It’s Important For Brands to Show Acne in Beauty Ads, So Why Aren’t More?

Acne is a widespread, common skin concern. Everyone has experienced a breakout or two at least once in their life. Practically every beauty brand on the market makes a product to target it — be it a concealer to cover or a spot treatment to heal — so why is it so hard to find acne in campaign imagery?

You would think that ads for acne-focused products would display some sort of blemish, but that’s rarely the case. In the beauty industry, when a brand announces it will no longer retouch their models, it’s considered a big deal — and don’t get us wrong, we do commend them for it — but it really should be expected.

It’s important to show examples of diverse models with real skin with pimples, and uneven skin texture, and other imperfections. It normalizes all skin conditions and empowers people to feel confident and naturally beautiful without the need to hide part of themselves. Let us explain.

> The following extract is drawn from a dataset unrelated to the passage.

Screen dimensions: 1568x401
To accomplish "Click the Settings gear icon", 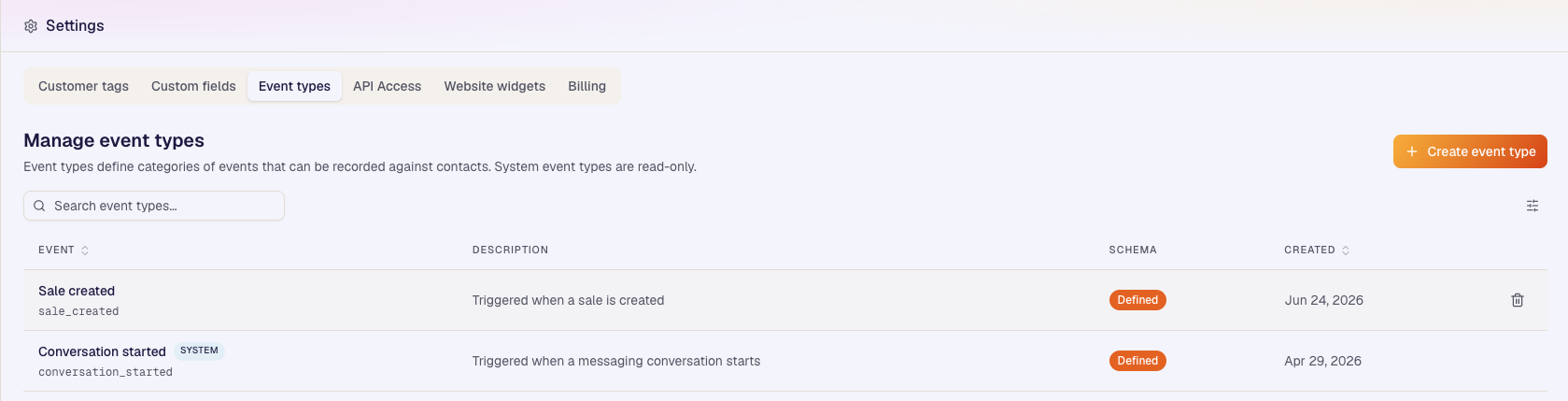I will click(x=31, y=26).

Why Showing Acne in Beauty Campaigns Matters

“Retouched skin in beauty ads greatly contributes to harmful and unrealistic beauty standards that still exist in the industry,” Jasmine Glass, one of the founders of SPKTRM Beauty, told POPSUGAR. As a brand, SPKTRM Beauty launched under this ideology and has banned retouching on all models from the very start. This decision helps make its marketing materials feel more relatable and authentic, rather than unattainable, but it goes even deeper than that.